Scale everything from the line containing "Task: Go to the next spread arrow" down to the end of the data, repeating those lines in full with the requests included and multiplying each coordinate in the answers by 0.4, rounded to a whole number with halves rounded up. Leave the pictures out of your answer.

* * * * * * * * *

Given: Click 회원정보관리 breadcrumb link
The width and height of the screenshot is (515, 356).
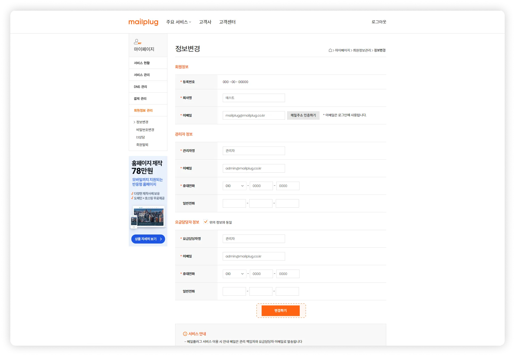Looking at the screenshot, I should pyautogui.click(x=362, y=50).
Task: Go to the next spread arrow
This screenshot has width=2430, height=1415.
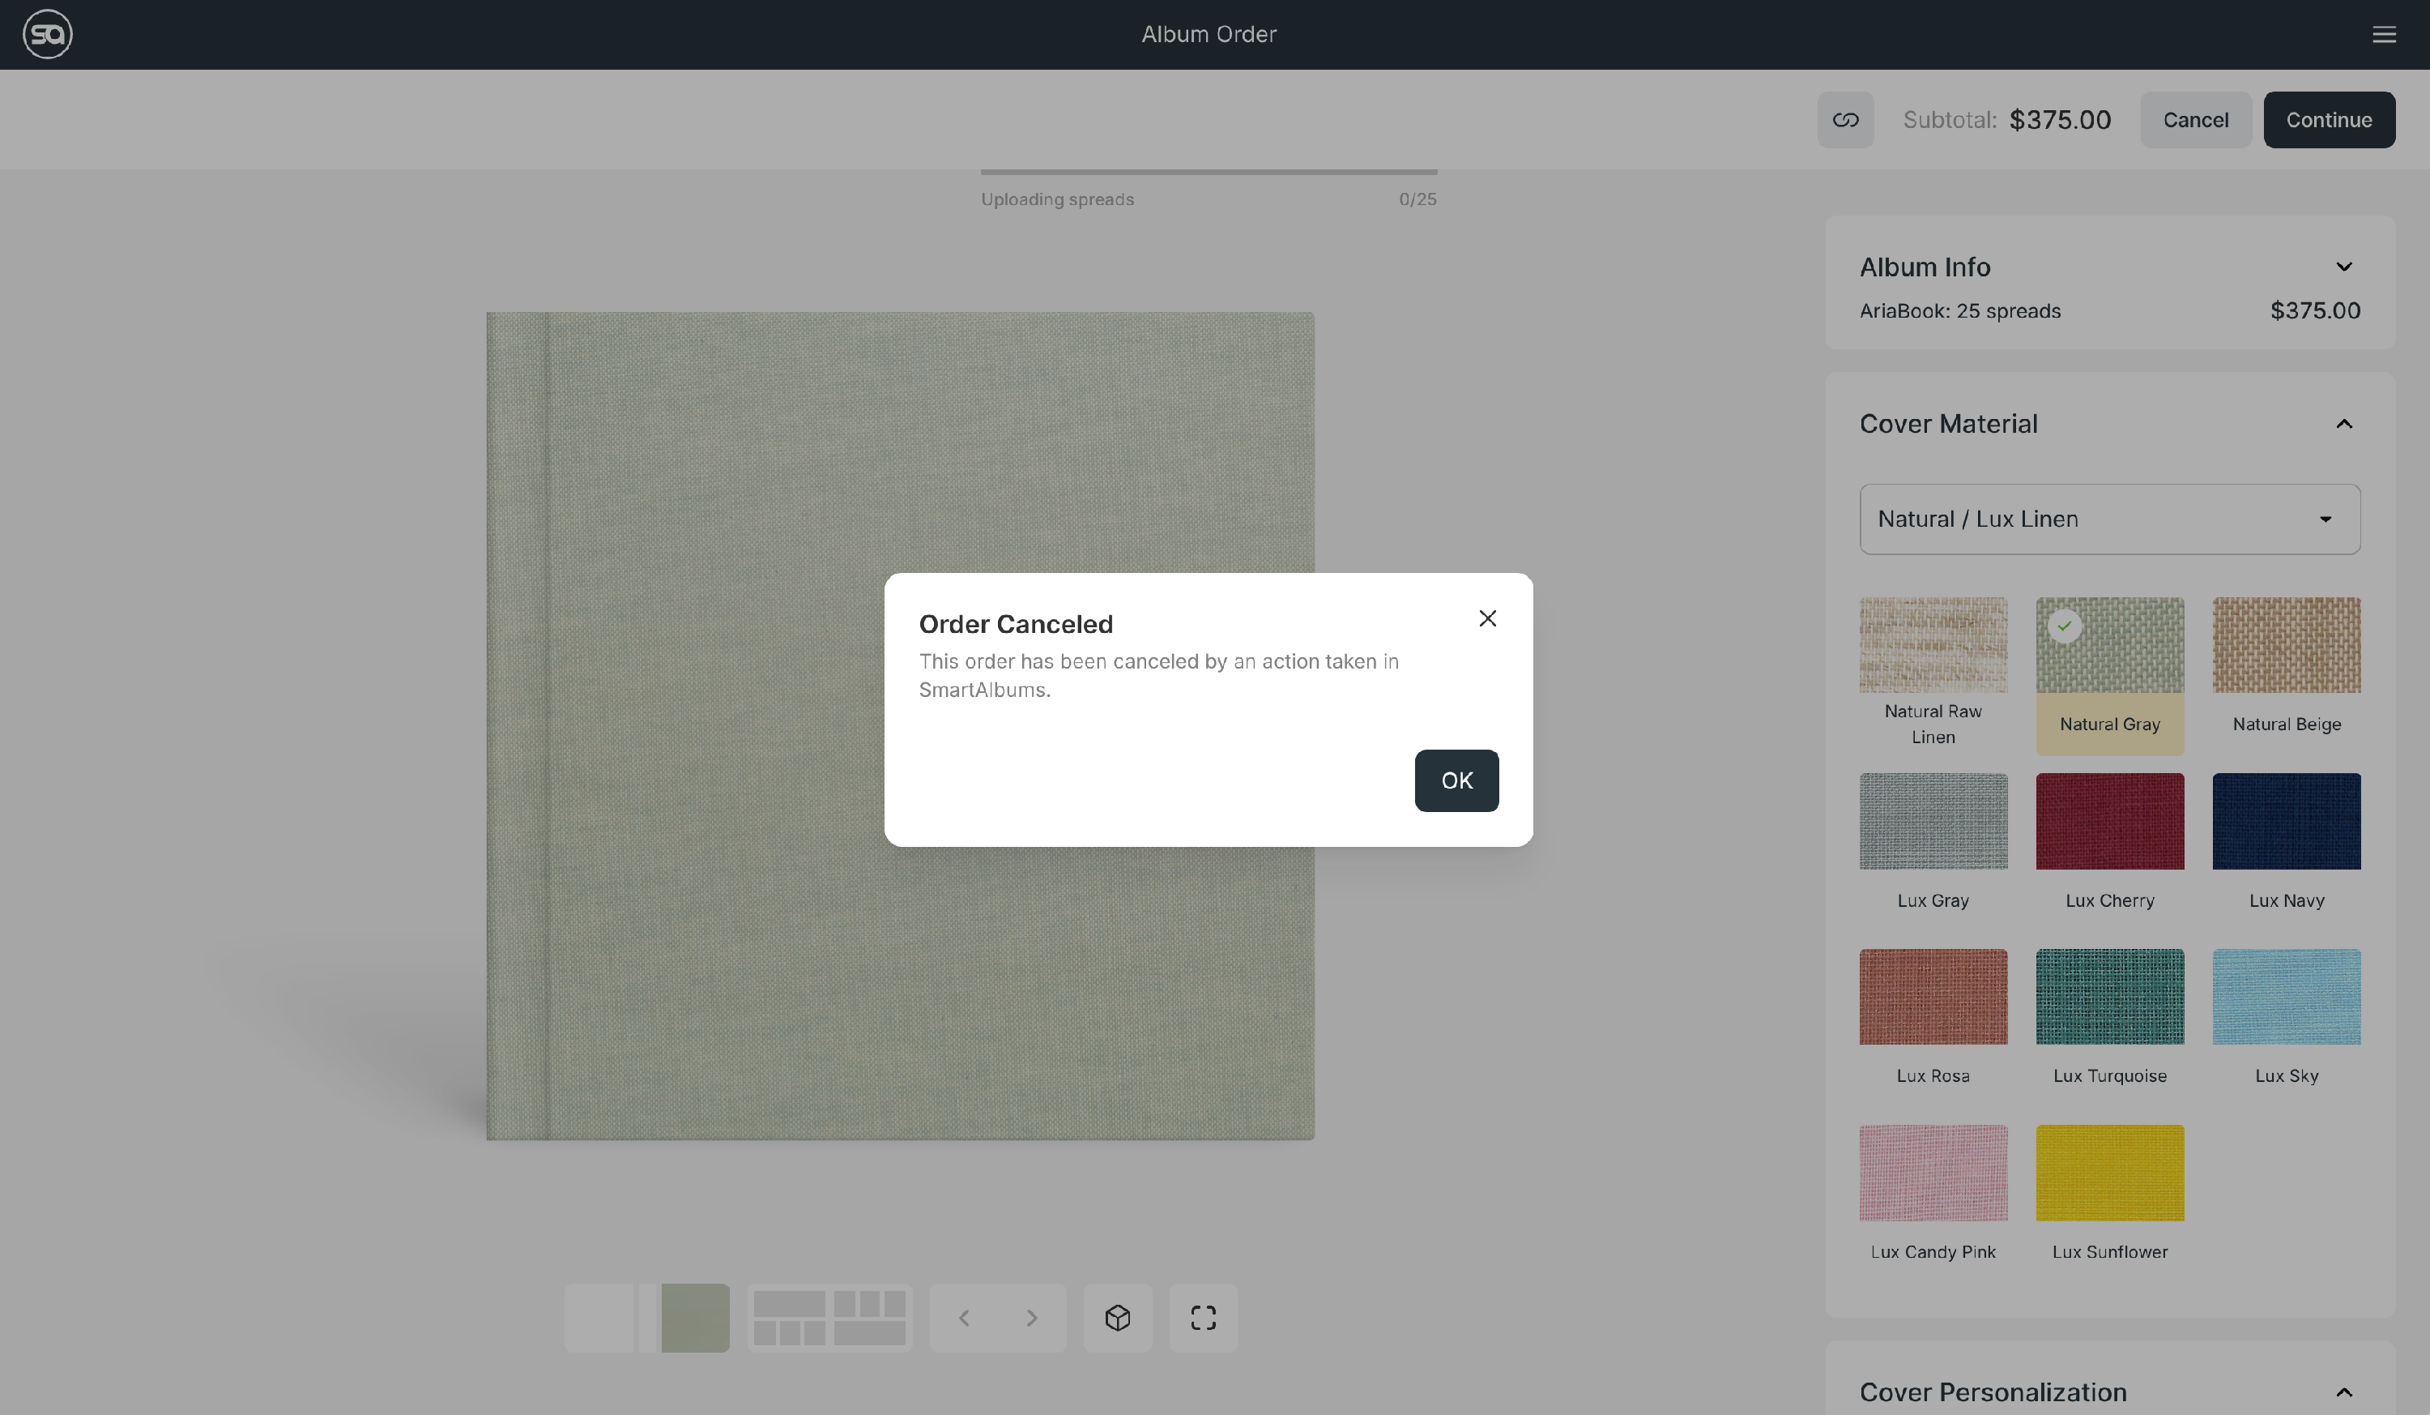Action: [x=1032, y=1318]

* * * * * * * * *

COMPLETE RESPONSE:
Task: Go to the next spread arrow
This screenshot has width=2430, height=1415.
Action: [x=413, y=527]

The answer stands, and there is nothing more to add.